Cinema

Antes de ser o grande escritor, Eça de Queiroz foi um diplomata contra a escravatura

Esta história menos conhecida do autor é contada em “O Nosso Cônsul em Havana”. Depois da série, chega o filme aos cinemas.
Elmano Sancho interpreta o protagonista.

Eça de Queiroz foi o escritor que ficou famoso por obras como “O Crime do Padre Amaro”, “Os Maias” ou “O Primo Basílio”, entre outras. Antes disso, ainda quando era jovem, aos 27 anos, foi um diplomata ao serviço do ministério dos Negócios Estrangeiros em Portugal.
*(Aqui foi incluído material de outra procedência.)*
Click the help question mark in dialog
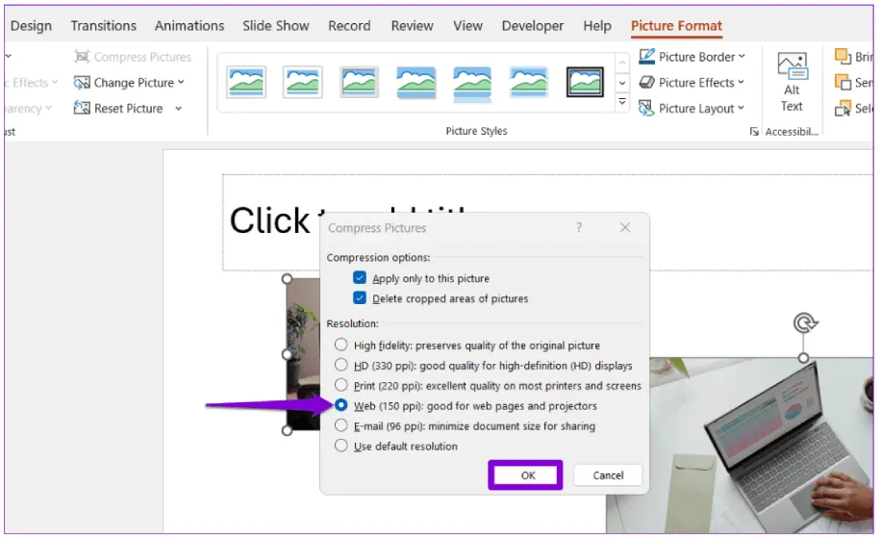 pos(579,228)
Esta história menos conhecida do autor português foi contada na série da RTP “O Nosso Cônsul em Havana”, que estreou no ano passado — e que depois foi transformada em filme. A produção chega aos cinemas esta quinta-feira, 19 de novembro.

Vai estar disponível nas salas dos Cinema City de Alvalade, Campo Pequeno, Alfragide, Leiria, Setúbal e Beloura; Cinema da Villa de Cascais; Alameda Shop & Spot, no Porto; Fórum Viseu; Alma Shopping, em Coimbra; W Shopping, em Santarém; e dos Cineplace Albufeira, Caldas da Rainha, Ponta Delgada e Funchal.

Realizado por Francisco Manso, tem Elmano Sancho a interpretar o protagonista. O ator revelou que perdeu algum peso para a personagem — Eça de Queiroz era bastante magro — e leu as cartas escritas por Eça de Queiroz a partir de Havana dirigidas a outros responsáveis políticos portugueses.

Em Havana, a capital de Cuba, Eça de Queiroz teve uma experiência de cerca de um ano e meio, entre 1872 e 1874. Mais tarde, viria a exercer as mesmas funções noutros países.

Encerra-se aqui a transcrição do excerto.